Stilles Gift

Jeder trägt es in sich. Manche Gesellschaften sind durchdrungen davon. In der Politik wird kaum darüber gesprochen, außer es brennt.

Vom Kindergarten bis zu den Arbeitsstätten, auf dem Wohnungsmarkt sowie beim Weggehen ist es alltägliche Realität. Wenn Wohnblöcke oder Straßenzeilen von homogenen Gruppen nach Herkunft bewohnt werden und sich dies auch in Klassenzimmern sowie in der Freizeit widerspiegelt, dann ist es nicht nur eine individuelle, sondern auch eine strukturelle Angelegenheit.

Neben der Ideologie vereint das Schicksal so manchen AfD- und FPÖ-Politiker. Den Bogen hat der AfD-Vize-Vorsitzende Gauland mit der Aussage über den dunkelhäutigen Nationalspieler Boateng überspannt: „Die Leute finden ihn als Fußballspieler gut. Aber sie wollen einen Boateng nicht als Nachbarn haben.“

Damit schlug Gauland in dieselbe Kerbe wie der ehemalige FPÖ-Abgeordnete Andreas Mölzer, welcher von einem pechrabenschwarzen David Alaba in der österreichischen Fußballmannschaft sprach. Daraufhin kochte die Volksseele hoch. Mit den Fans von Fußballmannschaften will sich keiner anlegen, weder FPÖ-Chef Strache noch AfD-Vorsitzende Petry.

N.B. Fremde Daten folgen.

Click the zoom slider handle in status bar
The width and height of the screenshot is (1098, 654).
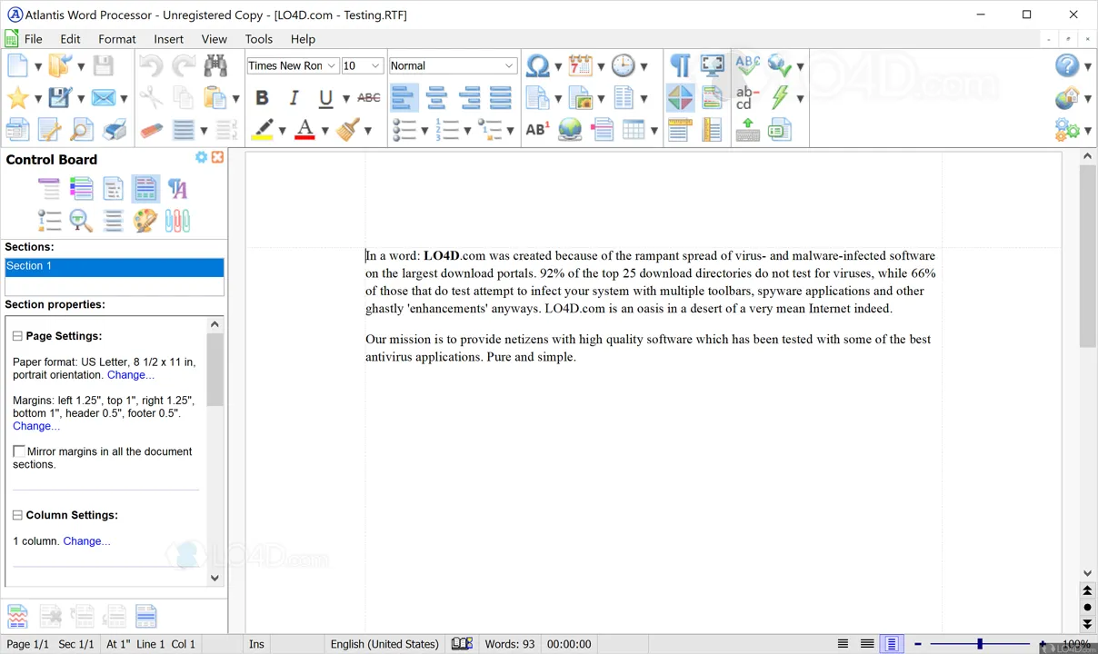(980, 644)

Wer in die politische Mitte will, muss sich, wenn auch halbherzig, von solchen Aussagen distanzieren. So zogen beide Parteichefs die Notbremse. Nicht aus einer inneren Haltung heraus, sondern auf Grundlage einer politischen Strategie.

Der ernste Begriff des Rassismus verkommt zu einem Kampfbegriff, weil er auch gegen aufgeklärte Stimmen, insbesondere gegen liberale und kritische Muslime, verwendet wird. Dadurch verliert der Kampf gegen Rassismus jegliche Glaubwürdigkeit und Härte.

Wenn man genauer hinschaut, erkennt man, dass viele dieser Argumente aus dem Lager der Grünen, der linken Feministinnen und des politischen Islam kommen. Antirassismusarbeit bedeutet auch, dass man sich von bestimmten Tabus befreit. Dies sollte insbesondere die Linke erkennen, denn blinde Empathie gegenüber fremden Kulturen muss durch den Filter der objektiven Akzeptanz gehen. Dieser Filter sollte nicht wie bisher anhand von Herkunft, Nationalität, Religionszugehörigkeit, Kultur, Hautfarbe oder sexueller Orientierung aussieben. Der Mensch braucht Orientierung. Dafür selektiert er, bewusst oder unbewusst. Wenn schon selektiert wird, dann sollte dies nur anhand von zwei banalen Kriterien erfolgen. Zwischen anständigen und unanständigen Menschen. Dies erkennt man an der Denkweise und den daraus resultierenden Handlungen. Dafür ist jeder selber verantwortlich. Wir haben ein Recht, die Errungenschaften der Aufklärung und die europäischen Werte mit aller Härte zu verteidigen. Aber wir haben kein Recht, die Gesellschaft anhand von rassistischen Klischees einzuteilen!